Saved entries
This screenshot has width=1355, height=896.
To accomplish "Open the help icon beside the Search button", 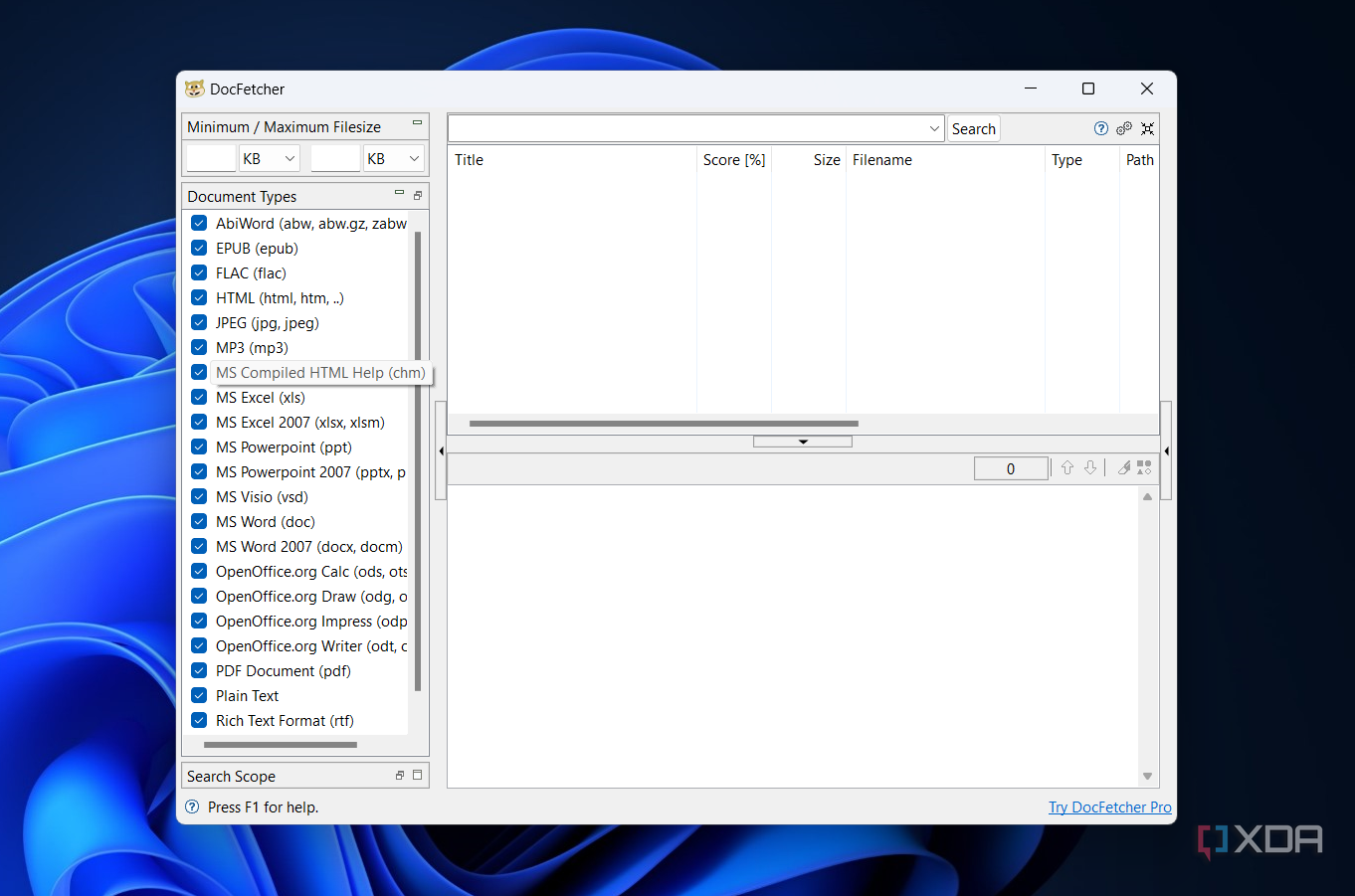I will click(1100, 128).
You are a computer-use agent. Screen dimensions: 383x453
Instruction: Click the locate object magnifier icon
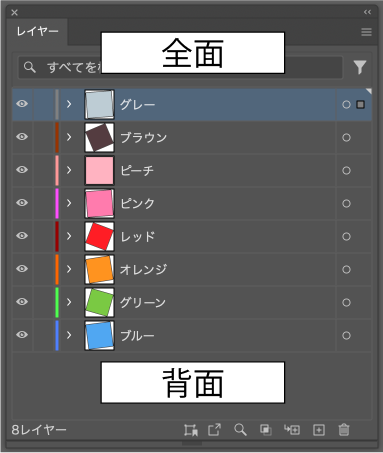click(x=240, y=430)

== Brief ==
Pictures stay out. Return exactly the lines from the one with "Instruction: Click the" through the last line of the data.

== Result below ==
Instruction: Click the locate object magnifier icon
click(x=240, y=430)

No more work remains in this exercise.